The Department of Labor proposed a “Fiduciary” rule, and this was put into law by the DOL in April 2016. Implementation began just a few months ago, in mid-2017. The concept behind the fiduciary rule is straightforward: folks giving investment advice and guidance should be held to a fiduciary standard of care.
Meaning, investment advisers (who are regulated by the SEC or state securities regulators), are required to always put their client’s interests above their own. But the standard for brokers is different: legally, brokers must recommend investments that are “suitable” for their clients. There is a distinct difference between “suitable” and “prudent” recommendations and advice.
Industry leader Michael Kitces writes:
“The Investment Advisers Act of 1940 came in the aftermath of the crash of 1929 and the Great Depression. It was essentially created to be a crackdown on much of the investment advising abuses that happened during the booming 1920s. The purpose of the rule was in large part to create a distinction between salespeople who were brokers, and those who really formally gave ongoing investment advice for compensation. They advised on investments, which meant they were advisers…”

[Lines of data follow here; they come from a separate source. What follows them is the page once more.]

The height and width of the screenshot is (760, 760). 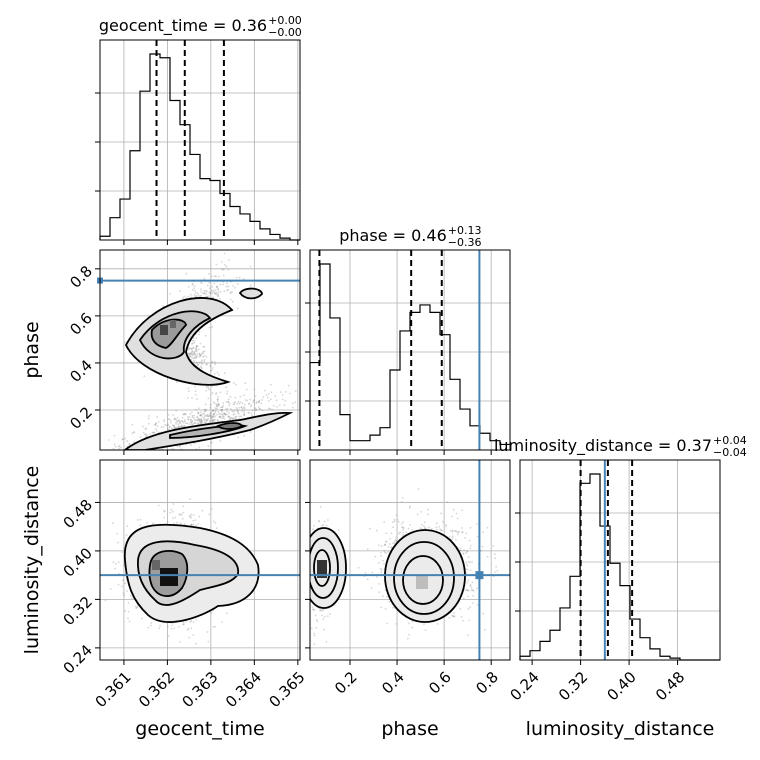 What do you see at coordinates (620, 567) in the screenshot?
I see `hist-luminosity_distance-steps` at bounding box center [620, 567].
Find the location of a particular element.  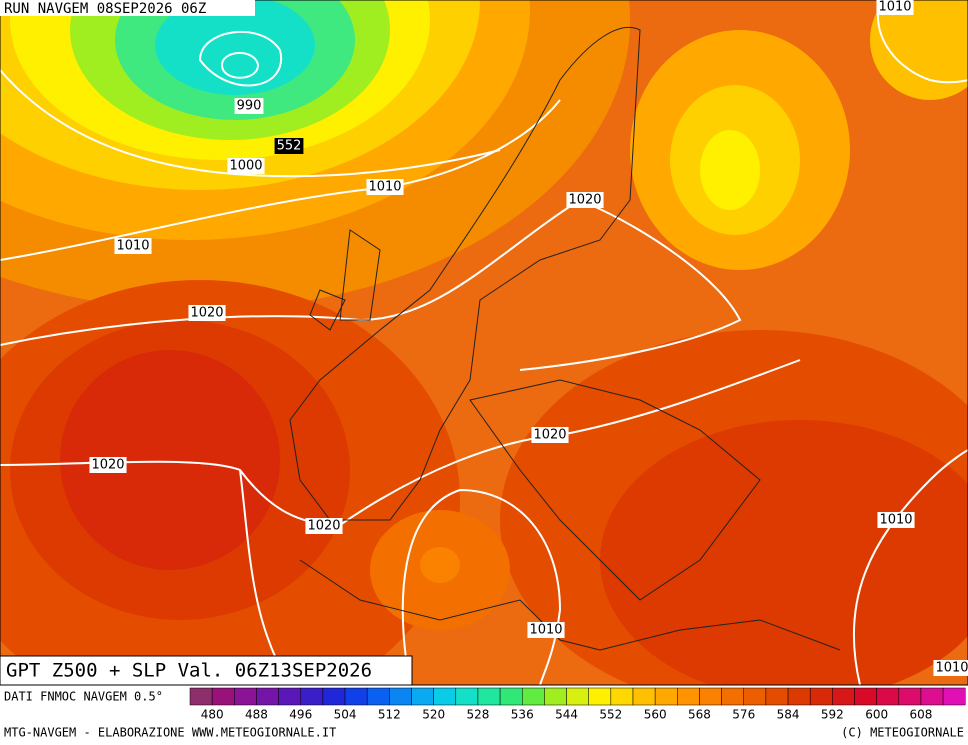

colorbar-label: 528 is located at coordinates (478, 715).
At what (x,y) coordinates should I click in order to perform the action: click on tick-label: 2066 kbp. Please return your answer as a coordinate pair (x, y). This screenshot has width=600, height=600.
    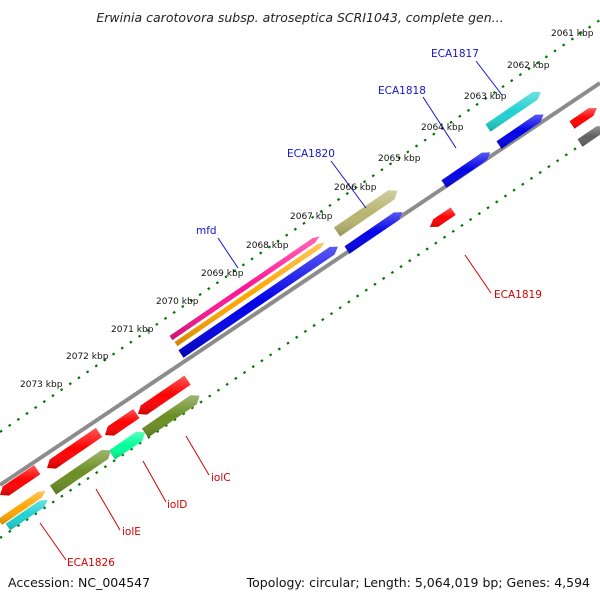
    Looking at the image, I should click on (356, 188).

Recently, a three-judge panel of the Fifth U.S. Circuit Court of Appeals ruled against the Labor Department. And according to attorney Daniel Viola of Sadis Goldberg wrote, “Opponents of the Rule raised concerns that the Rule would have unintended collateral effects that would render investment and retirement services more costly and potentially inaccessible for certain individuals.”

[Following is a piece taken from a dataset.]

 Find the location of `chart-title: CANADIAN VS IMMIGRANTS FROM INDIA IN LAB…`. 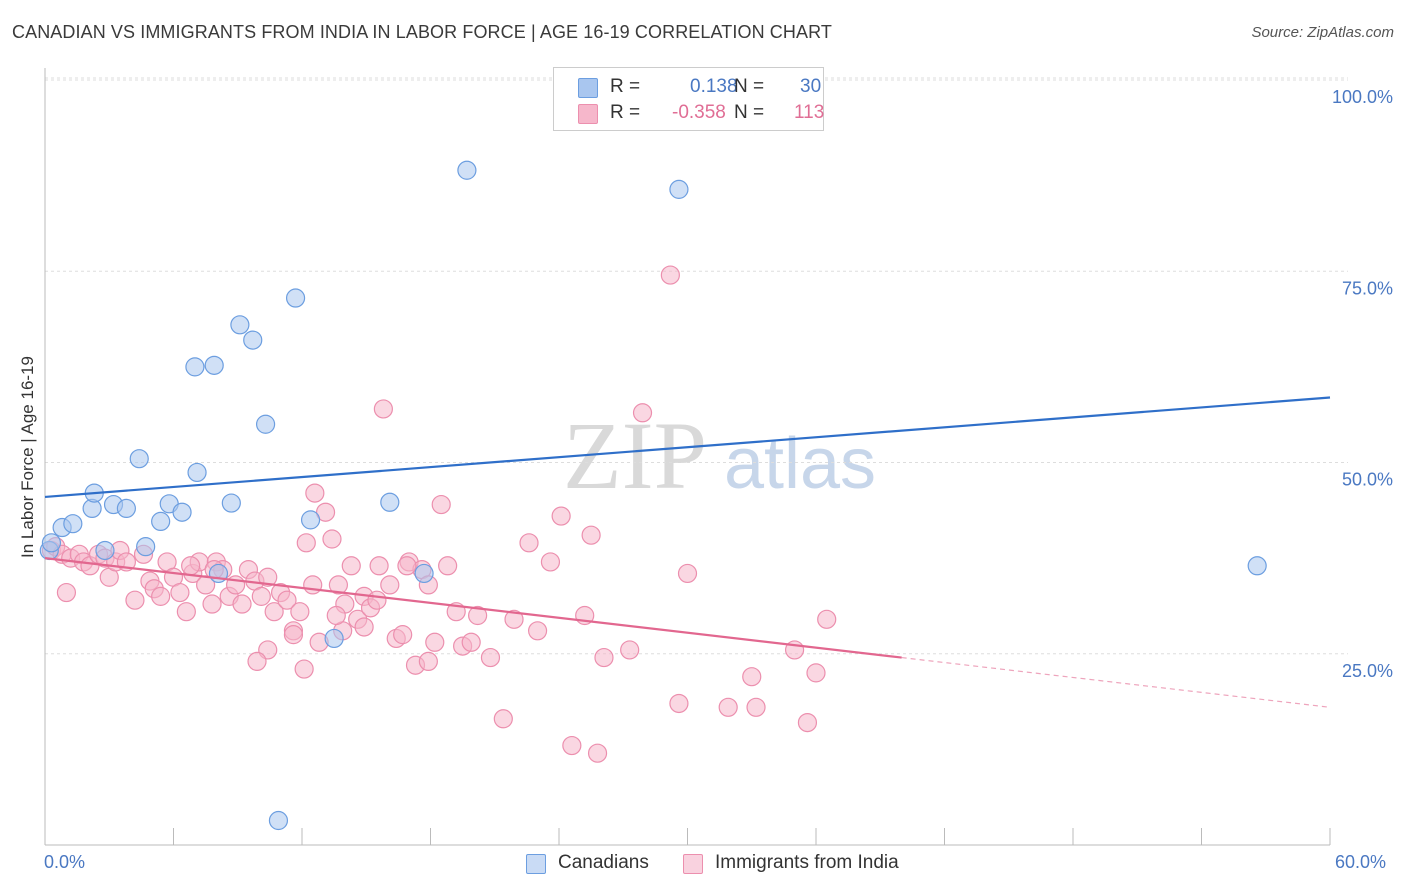

chart-title: CANADIAN VS IMMIGRANTS FROM INDIA IN LAB… is located at coordinates (422, 32).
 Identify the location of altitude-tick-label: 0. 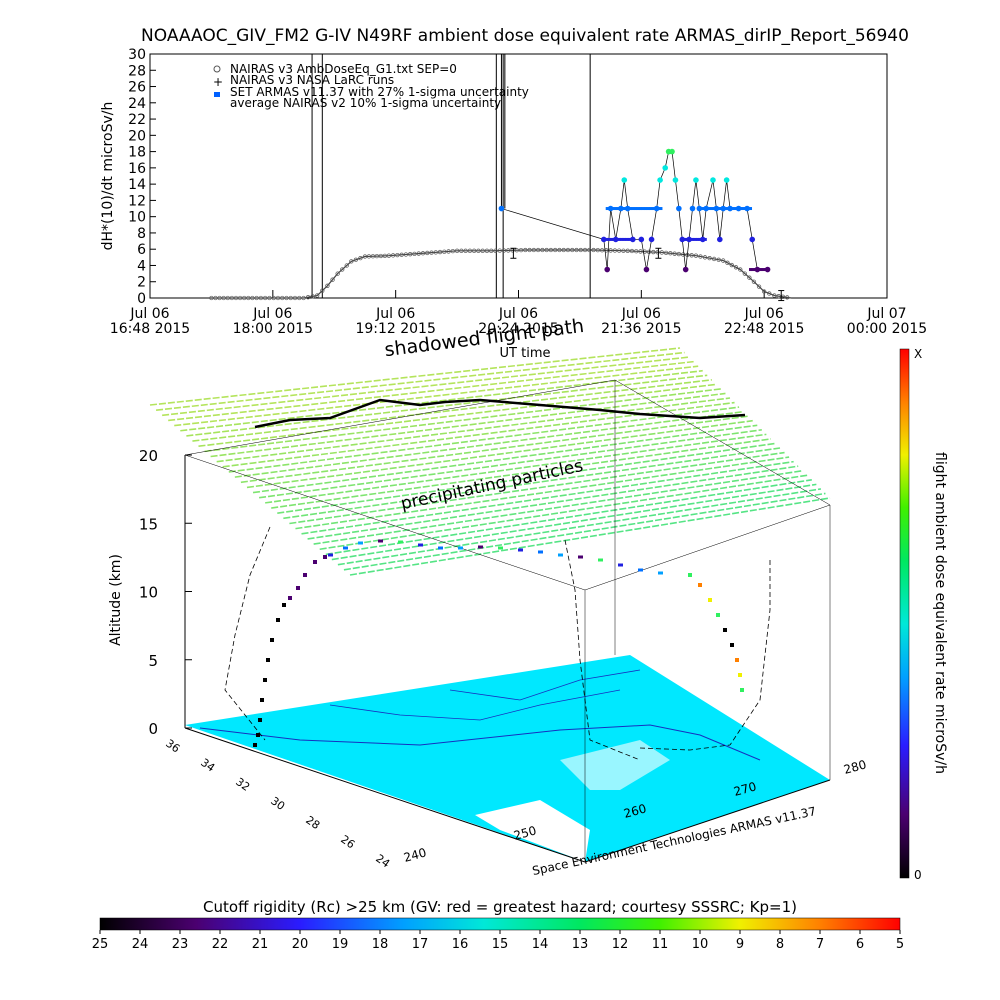
(153, 729).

When the news broke, Barbara Roper, the Director of Investor Protection, with the Consumer Federation of America (CFA) also added “…(t)he debate is not over how to pay for advice. The debate is over whether brokers’ sales recommendations constitute advice. Unless they are held to a fiduciary standard, they don’t, and regulators need to stop pretending otherwise.
Investors Beware: Brokers and insurers are celebrating a court decision that says there is no relationship of trust and confidence between them and their customers. How does that make you feel about your “financial advisor?” https://t.co/7jiy1dcB4M
— Barbara Roper (@BarbaraRoper1) March 16, 2018
Over the following days, the tweets from Kitces and Roper were clear in their opinion:
Brokers and insurance agents argued in court that their advice amounts to nothing more than a sales pitch, and the 5th Circuit agreed. Consider that next time your deciding who to trust with your money. https://t.co/snb541P5q5
— Barbara Roper (@BarbaraRoper1) March 15, 2018
Tells consumers to trust their salespeople as trusted advisors focused on the consumer not products.
Tells regulators “we’re only salespeople. Our advice is only incidental to product sales.”
— MichaelKitces (@MichaelKitces) March 16, 2018
It’s important that investors understand how their adviser gets paid, we’ve discussed this before, here and here. And it’s equally important to understand how compensation arrangements can make for “bad decision environments.”
We’re *not* saying working with a commission salesperson is wrong. For some, this may work. It’s important to KNOW upfront – no surprises. When I began Mullooly Asset Management in 2002, it was my belief this could be a much longer path to profitability, but I also firmly grasped the understanding a fee-only fiduciary structure would be a much better environment for clients.